First visit to London
Papin first visited London in 1675, and worked with Robert Boyle from 1676 to 1679, publishing an account of his work in Continuation of New Experiments (1680). During this period, Papin invented the steam digester, a type of pressure cooker with a safety valve. He first addressed the Royal Society in 1679 on the subject of his digester, and remained mostly in London until about 1687, when he left to take up an academic post in Germany.
As a Huguenot, Papin found himself greatly affected by the increasing restrictions placed on Protestants by Louis XIV of France and by the King’s ultimate revocation of the Edict of Nantes in 1685. In Germany he was able to live with fellow Huguenot exiles from France.

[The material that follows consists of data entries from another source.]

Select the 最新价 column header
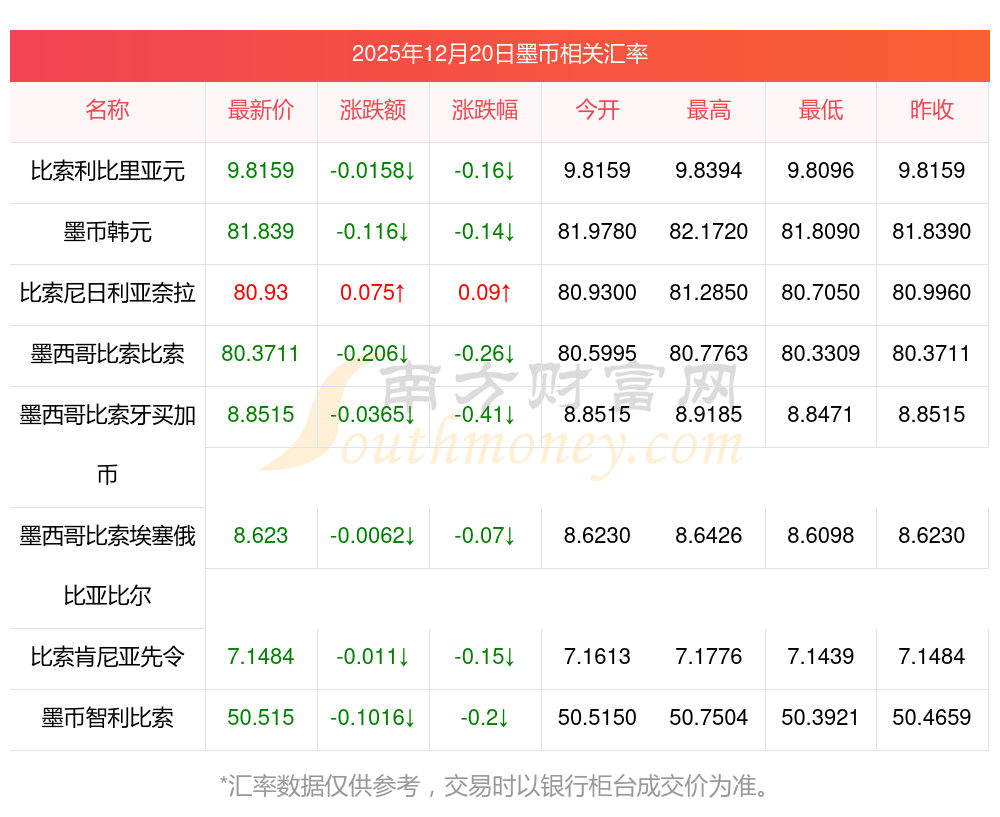click(x=261, y=110)
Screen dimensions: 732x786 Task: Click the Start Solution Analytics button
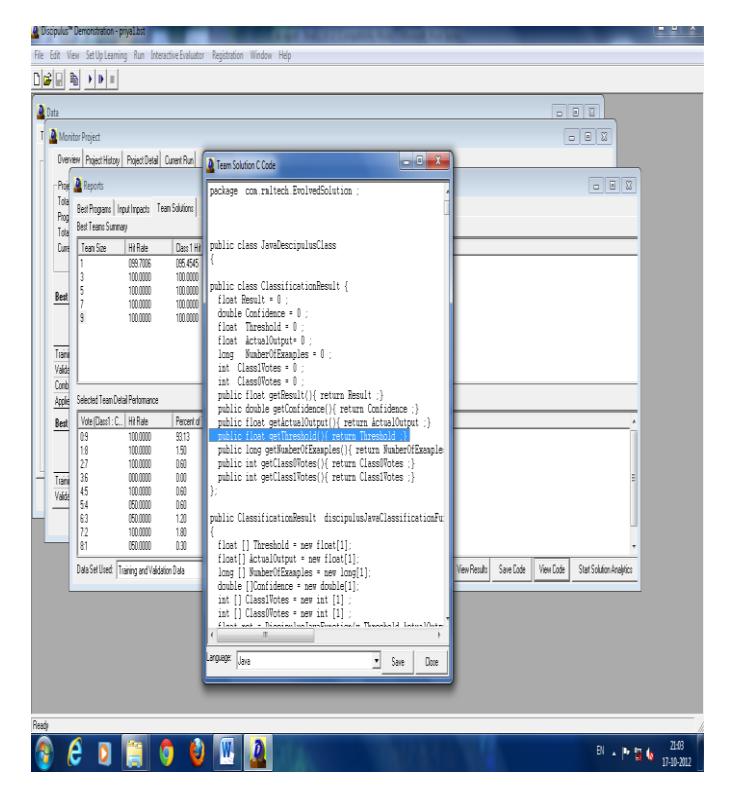point(608,569)
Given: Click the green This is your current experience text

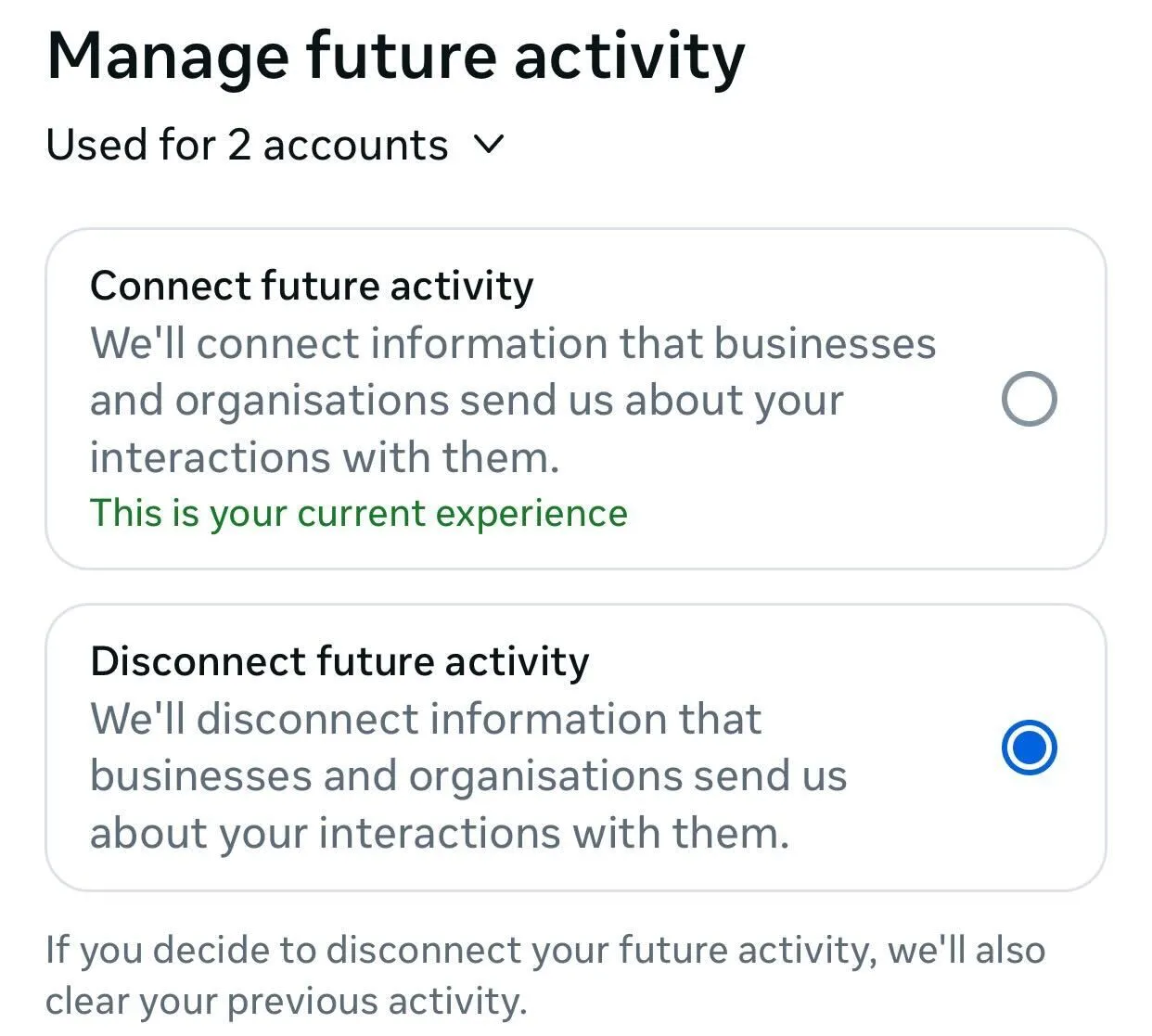Looking at the screenshot, I should pos(358,513).
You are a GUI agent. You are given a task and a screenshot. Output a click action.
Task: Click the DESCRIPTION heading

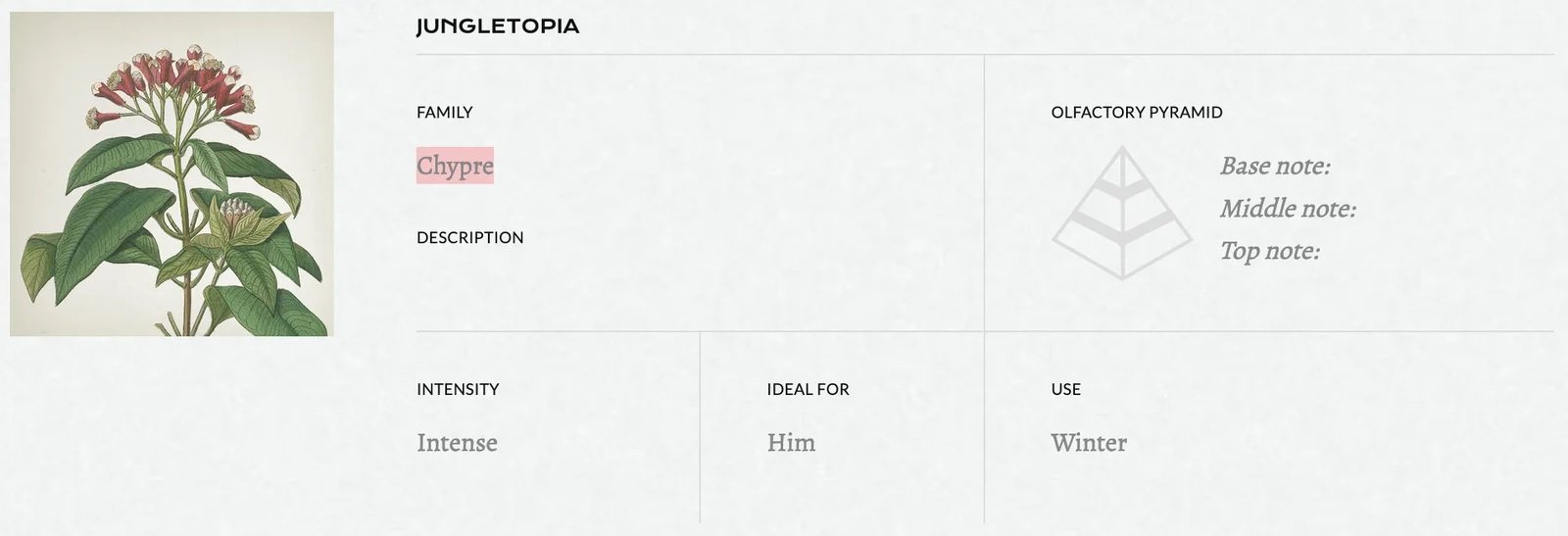(469, 237)
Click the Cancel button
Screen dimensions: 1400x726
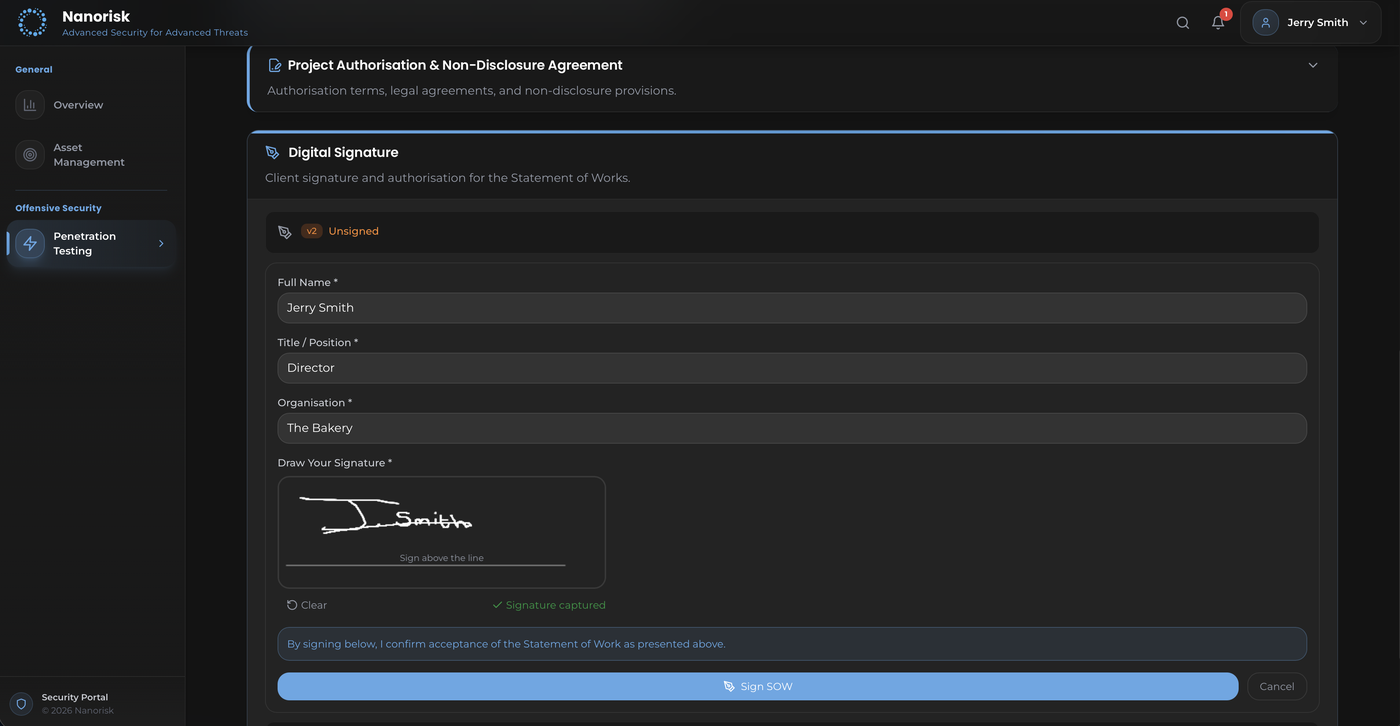click(1276, 686)
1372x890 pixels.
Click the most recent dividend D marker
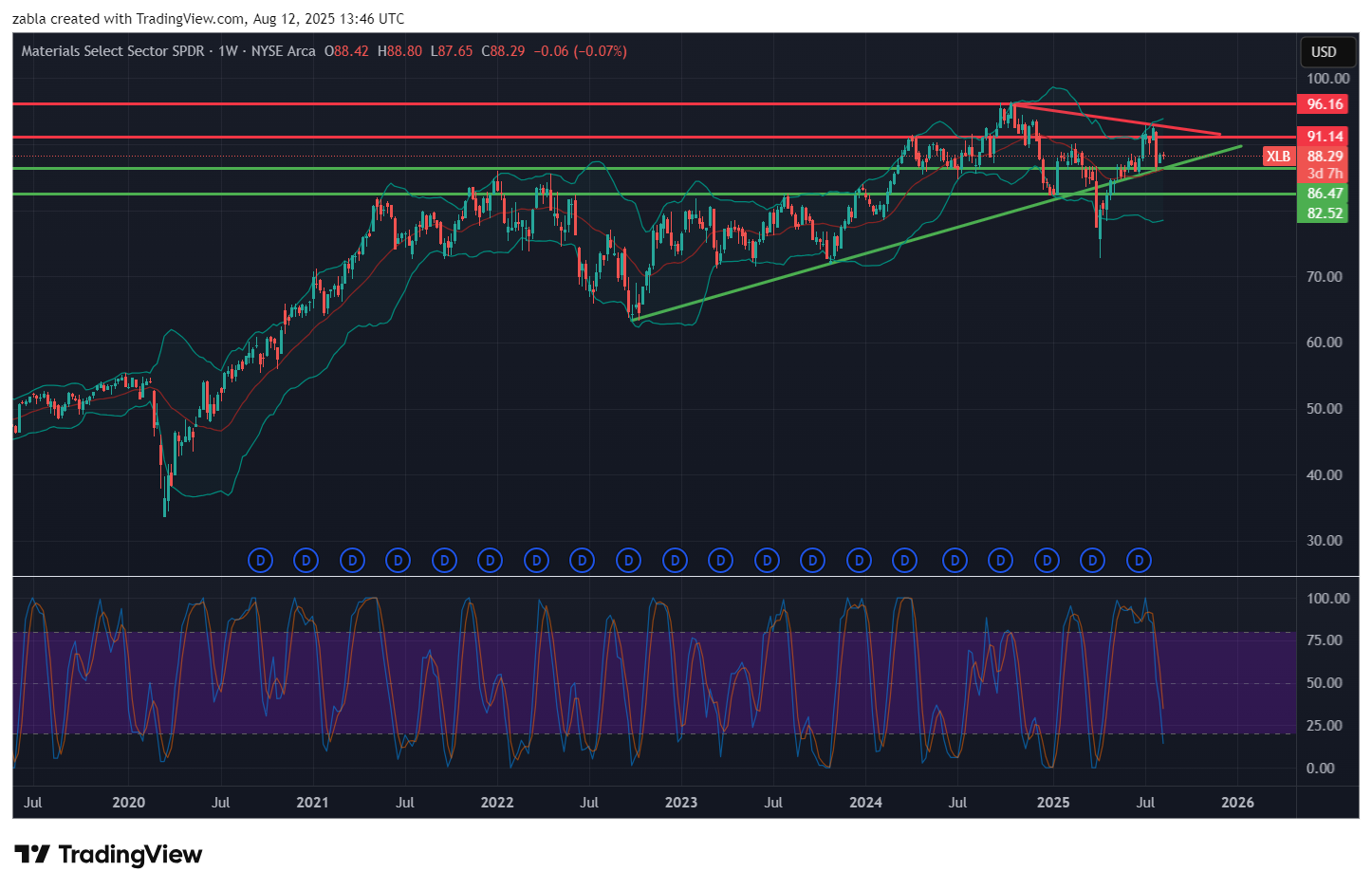coord(1139,561)
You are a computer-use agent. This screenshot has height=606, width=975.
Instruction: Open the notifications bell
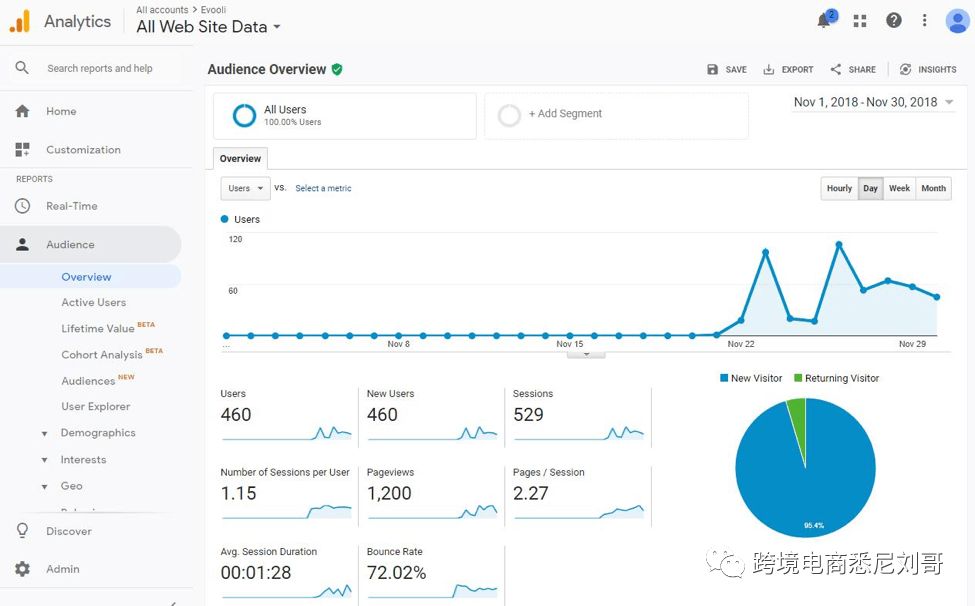824,19
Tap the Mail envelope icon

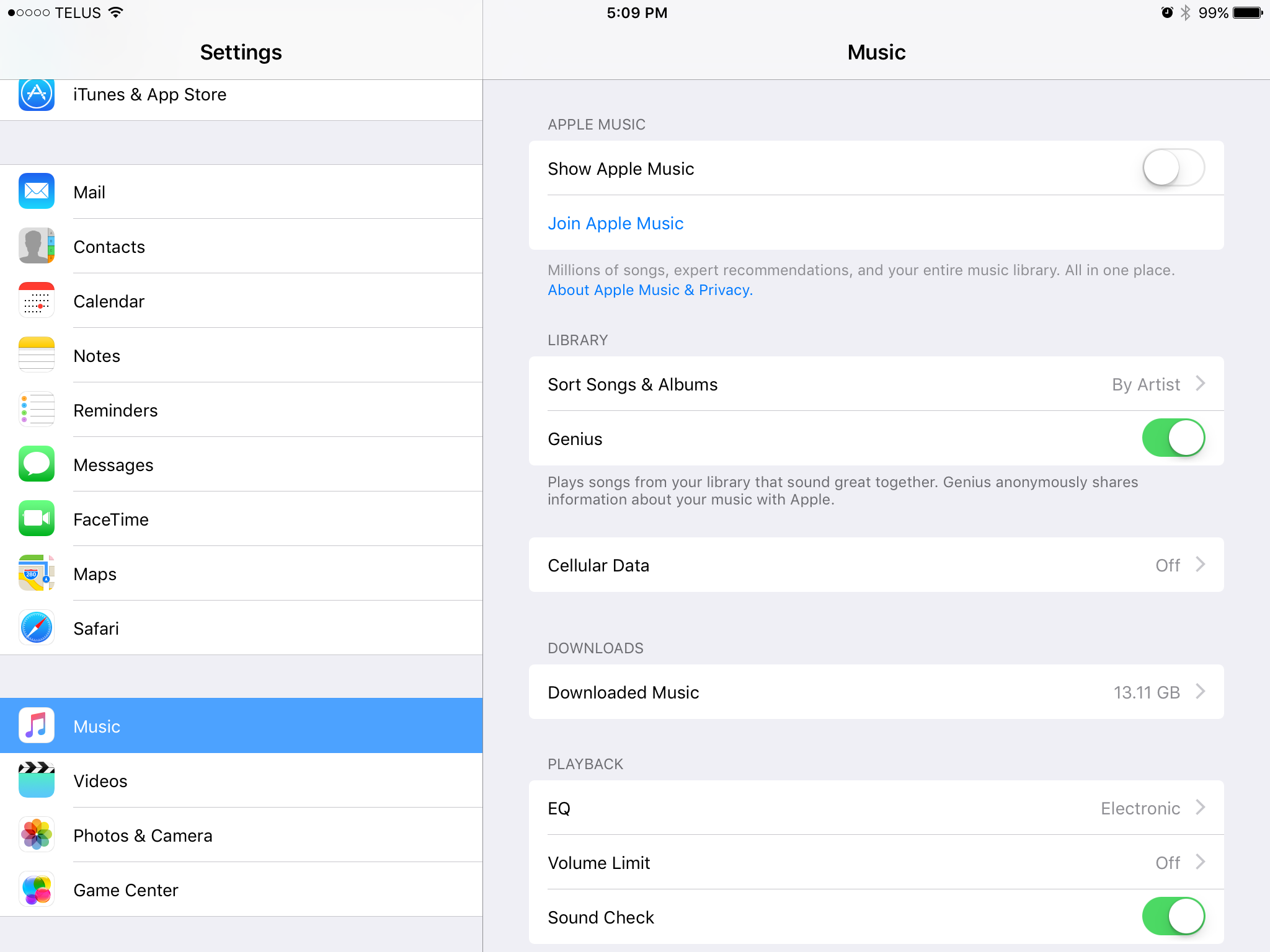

Papin continued to work on steam engines for the next fifteen years. In 1695 he moved from Marburg to Kassel. In 1705 he developed a second steam engine with the help of Gottfried Leibniz, based on an invention by Thomas Savery, but this used steam pressure rather than atmospheric pressure. Details of the engine were published in 1707.
During his stay in Kassel in Hesse, in 1704, he constructed a ship powered by his steam engine, mechanically linked to paddles. This made him the first to construct a steam-powered boat (or vehicle of any kind). Later, at the iron foundry in Veckerhagen (now Reinhardshagen), he cast the world’s first steam cylinder.
Return to London
Papin returned to London in 1707, leaving his wife in Germany. Several of his papers were put before the Royal Society between 1707 and 1712 without acknowledging or paying him, about which he complained bitterly. Papin’s ideas included a description of his 1690 atmospheric steam engine, similar to that built and put into use by Thomas Newcomen in 1712, thought to be the year of Papin’s death.
The last surviving evidence of Papin’s whereabouts came in a letter he wrote dated 23 January 1712. At the time he was destitute, and it is believed he died that year and was buried in an unmarked pauper’s pit.
A record exists for the burial of a “Denys Papin” in an 18th century Register of Marriages & Burials which originally came from St Bride’s Church, Fleet Street, London, but which is now stored in the London Metropolitan Archives. The record states that Denys Papin was buried at St Bride’s on the 26th of August 1713 – just a few days after his 66th birthday – and that he was laid to rest in the Lower Ground, one of the two burial areas belonging to the church at the time.